_題目要求_:
把下面房價預測範例裡從「df_test = pd.read_csv(data_path」開始、到「df_train.drop(['Id', 'SalePrice'] , axis=1)」結束的那一段，一字不改地寫下來。
======== 提供文本 ========
# 範例 : (Kaggle)房價預測
***
- 分數以網站評分結果為準, 請同學實際將提交檔(*.csv)上傳試試看  
https://www.kaggle.com/c/house-prices-advanced-regression-techniques/submit

# [教學目標]
- 以下用房價預測資料, 觀查混合泛化 (Blending) 的寫法與效果

# [範例重點]
- 觀察混合泛化的準確度 (In[12]), 是否比單一模型準確度為高 (In[9~11])  
- 除了我們的權重, 同學也可以試著自行調整權重 (注意:權重和=1), 看看有什麼影響

In [1]:
# 做完特徵工程前的所有準備
import pandas as pd
import numpy as np
import copy, time
from IPython.display import display
from sklearn.preprocessing import MinMaxScaler
from sklearn.model_selection import cross_val_score
from sklearn.linear_model import LinearRegression
from sklearn.ensemble import GradientBoostingRegressor
from sklearn.preprocessing import LabelEncoder

data_path = 'data/'
df_train = pd.read_csv(data_path + 'house_train.csv.gz')
df_test = pd.read_csv(data_path + 'house_test.csv.gz')

train_Y = np.log1p(df_train['SalePrice'])
ids = df_test['Id']
df_train = df_train.drop(['Id', 'SalePrice'] , axis=1)
df_test = df_test.drop(['Id'] , axis=1)
df = pd.concat([df_train, df_test])
df.head()
======== 紀錄資料 ========
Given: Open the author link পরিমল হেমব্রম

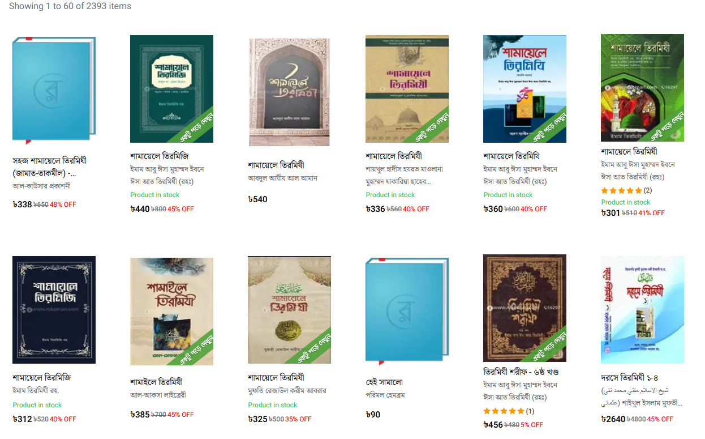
========
_題目解答_:
df_test = pd.read_csv(data_path + 'house_test.csv.gz')

train_Y = np.log1p(df_train['SalePrice'])
ids = df_test['Id']
df_train = df_train.drop(['Id', 'SalePrice'] , axis=1)